Сначала о фильме. …Мир закулисья. Батман, аттитюд, плие. Шорох туфелек. Пудра, падающая с кисточки… Музыка, атласные пуанты на мраморе лестниц. Глаз, наблюдающий через дырочку в занавесе зрителей, рассаживающихся в зале. Солисты готовятся, — они уже мысленно в спектакле, их движения полны нездешнего, зачарованного, только белому балету доступного волшебства. Кордебалет в стихии синхрона, благоговейного единства. Предчувствие чуда, предчувствие драмы. Элитарный, недоступный примитивным умам, безусловно-условный мир.
Увертюра. Намек на нечто сказочно-вдохновенное. Красивый Солор. Безупречные стопы солистки. Она вообще безупречна и ангелоподобна, Марион Барбо. Никия. Героиня этой истории. И ее кроткая власть над залом оглушительна… Потом падение, гримаса страдания.
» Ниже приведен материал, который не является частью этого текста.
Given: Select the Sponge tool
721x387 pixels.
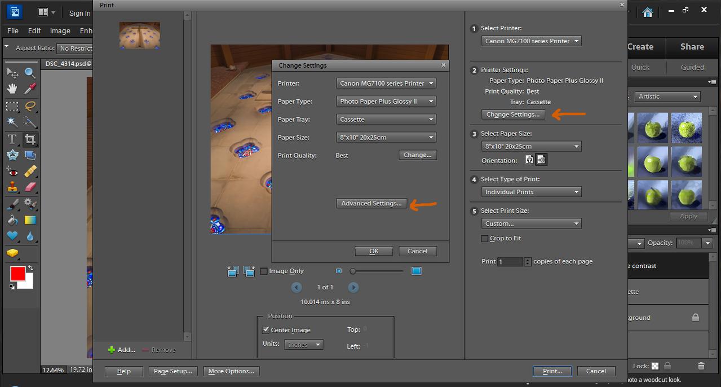Looking at the screenshot, I should tap(12, 253).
Приговор. «Надо долго восстанавливаться… но гарантий нет…». Разбивается чаша недостижимой красоты. И всё идёт простенько. Клишировано. Вполголоса. Тут и папа-адвокат, который никогда не говорил дочери о своей любви. Тут и физиотерапевт, который плачет, расставшись с очередной возлюбленной. И разлагающая роскошь мифической французской кухни, которую зрителям преподносят в декорациях пасторального домика где-то у моря. Где ветер, густая зелень, и репетиции ансамбля – семьи, в которой все свободно и радостно творят. И фея-Никия, идеальная балерина с ногами, достающими до звёзд, пасторально готовит в тёплом окружении милых людей раклет и фуа гра, пряча глаза, скрывая печаль.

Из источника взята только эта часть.